_Source material_:

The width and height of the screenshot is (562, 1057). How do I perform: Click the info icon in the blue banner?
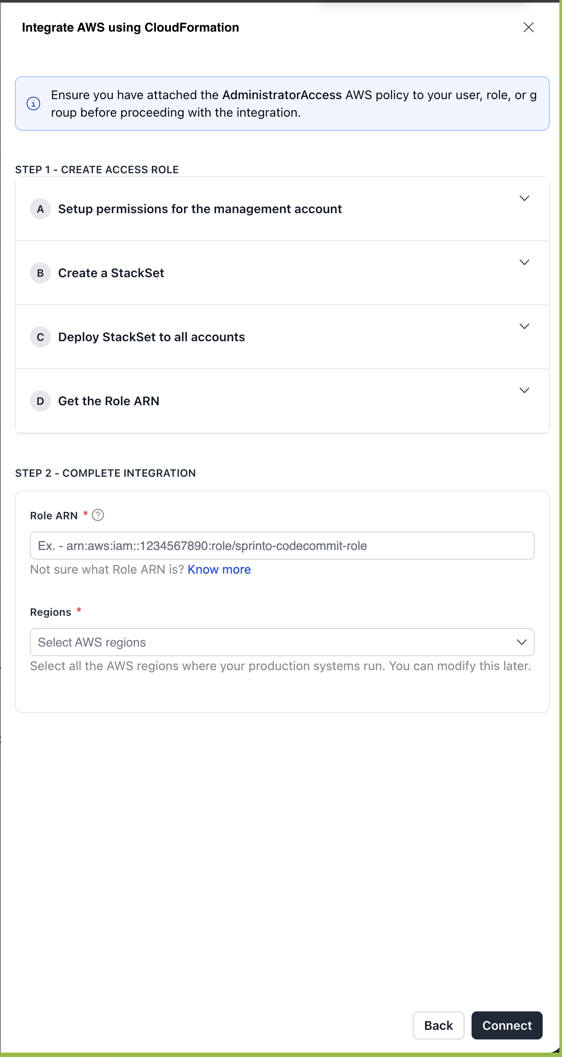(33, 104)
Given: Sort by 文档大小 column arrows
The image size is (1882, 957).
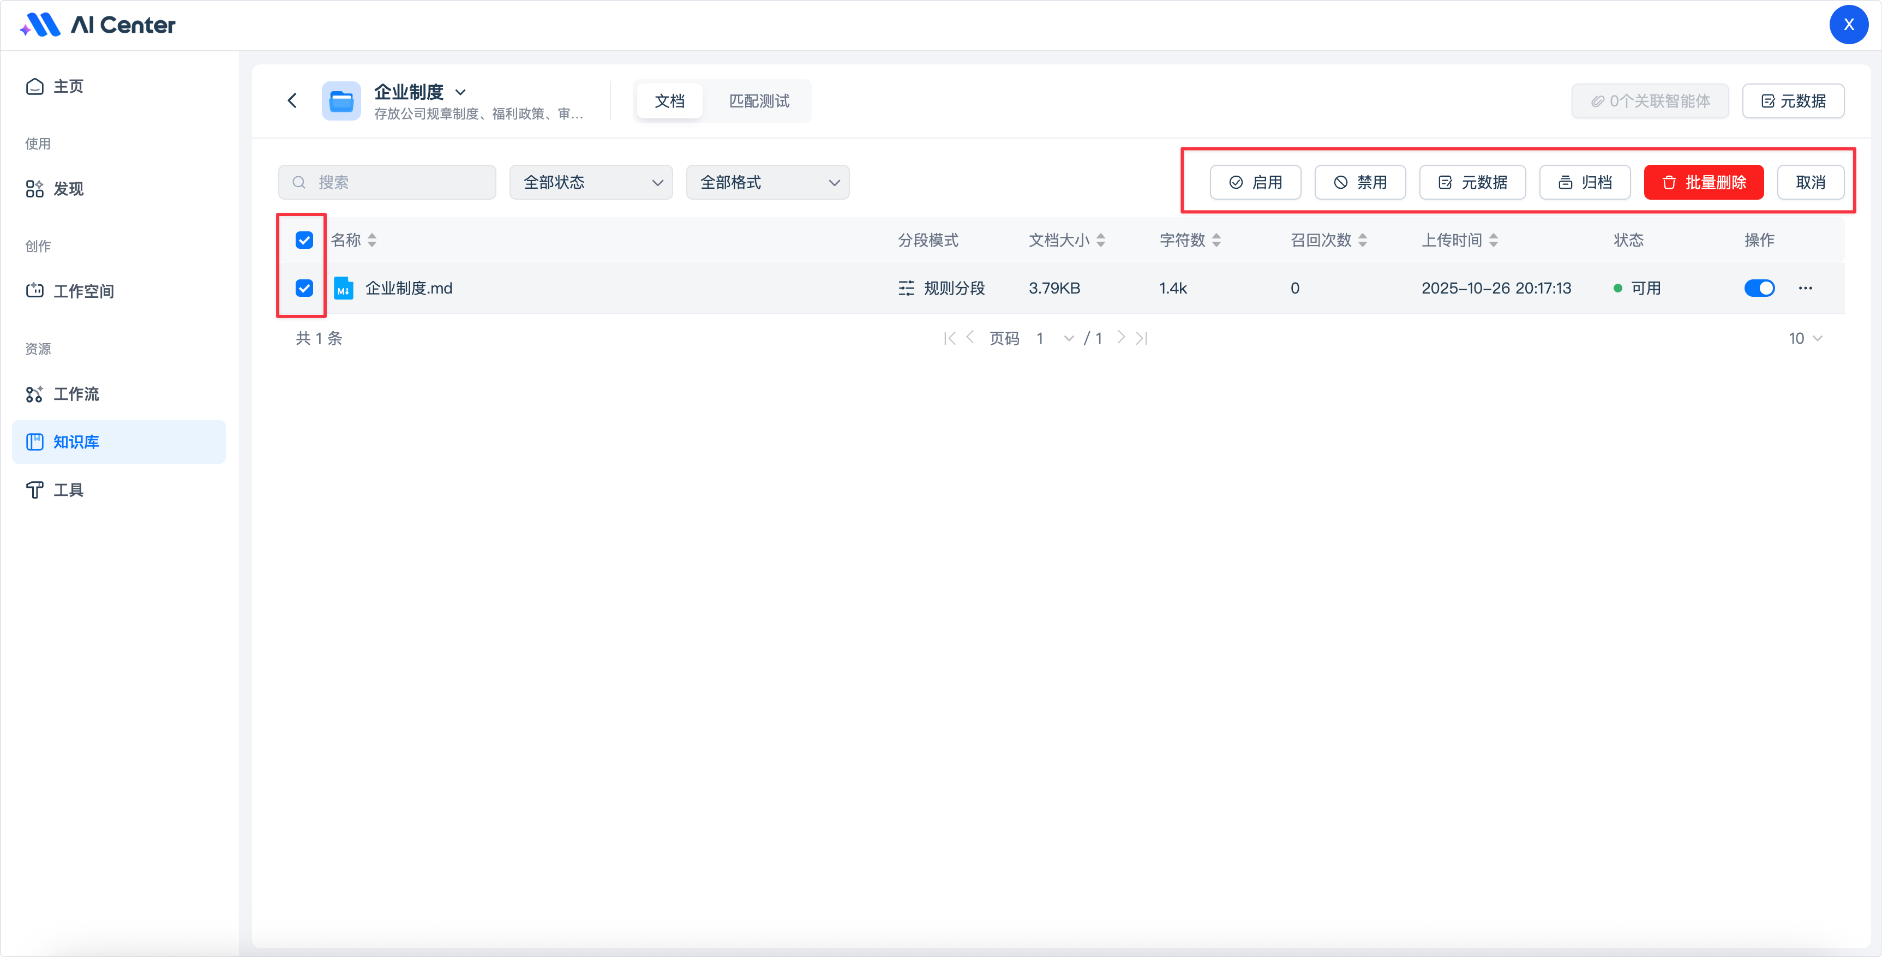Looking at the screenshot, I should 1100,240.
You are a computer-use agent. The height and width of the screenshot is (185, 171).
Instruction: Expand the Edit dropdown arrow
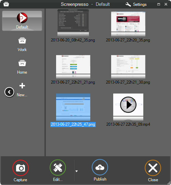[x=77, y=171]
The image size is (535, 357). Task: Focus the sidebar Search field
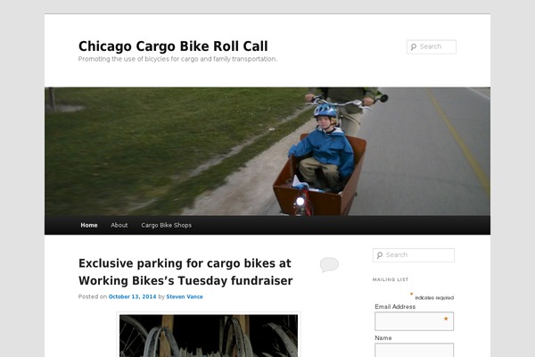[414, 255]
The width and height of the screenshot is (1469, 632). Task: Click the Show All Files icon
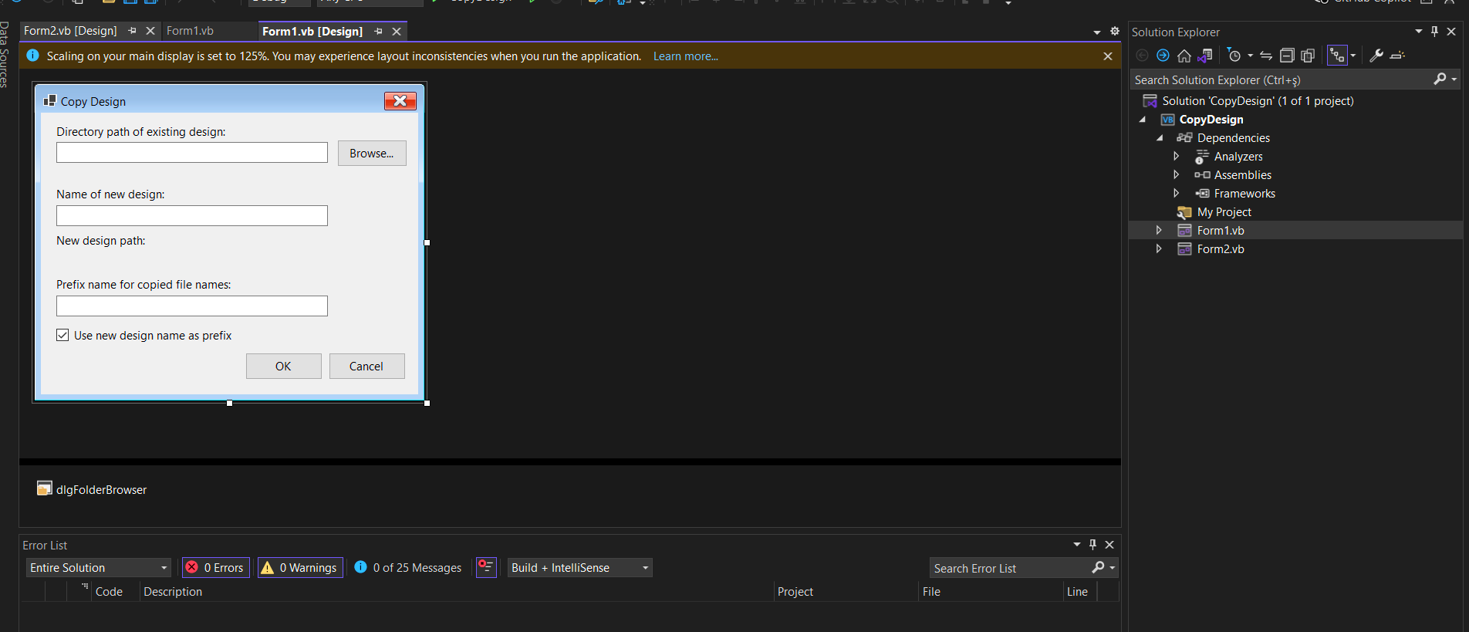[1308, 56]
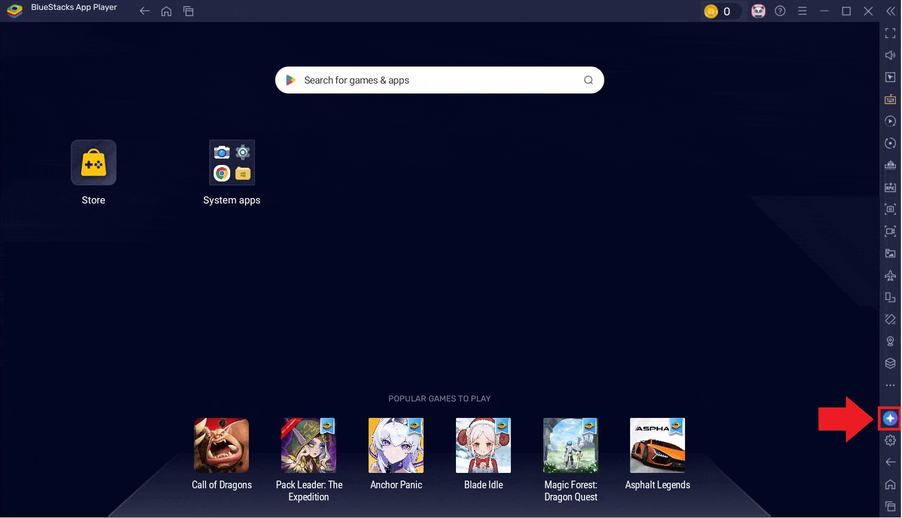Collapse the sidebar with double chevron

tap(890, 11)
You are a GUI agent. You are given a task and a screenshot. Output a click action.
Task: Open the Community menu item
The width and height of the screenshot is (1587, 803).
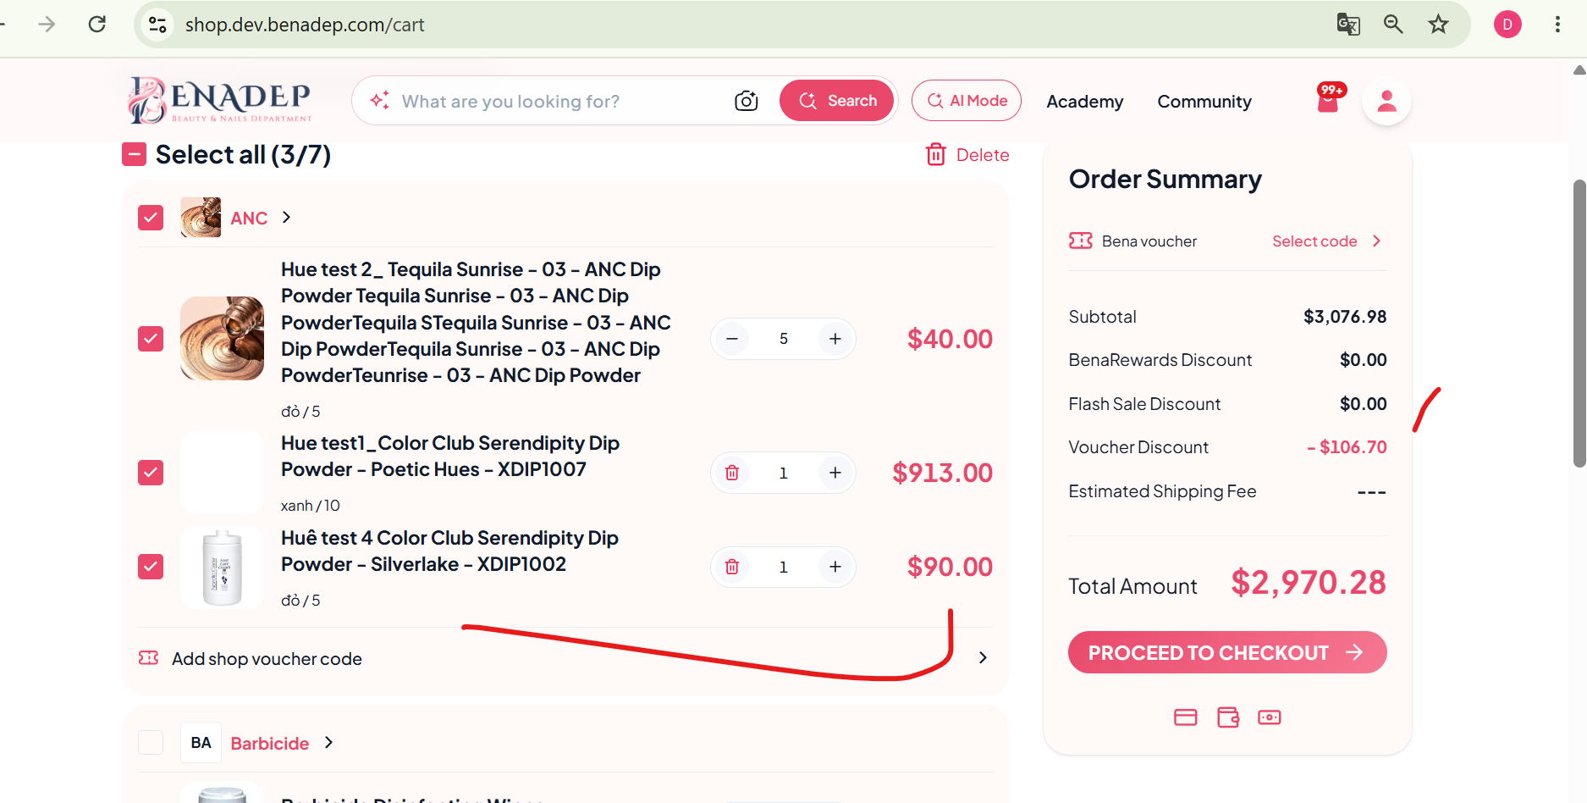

_Task to carry out_: Update the records by replacing "image size" with "image dimensions" wherever it appears, keeping everything else unchanged. Leave the pictures out of your answer.

_Answer below_:
The width and height of the screenshot is (562, 1057). How do I perform: Click the info icon in the blue banner?
(33, 104)
Given: Sort by 文档大小 column arrows
The image dimensions is (1882, 957).
Looking at the screenshot, I should 1100,240.
You are a computer-use agent. The height and width of the screenshot is (185, 171).
Instruction: Expand the Edit dropdown arrow
[x=77, y=171]
The image dimensions is (535, 357). Task: Focus the sidebar Search field
[414, 255]
The width and height of the screenshot is (1469, 632). Task: Click the Show All Files icon
[1308, 56]
Collapse the sidebar with double chevron

tap(890, 11)
You are a GUI agent. You are given a task and a screenshot. Output a click action.
Task: Open the Community menu item
The width and height of the screenshot is (1587, 803).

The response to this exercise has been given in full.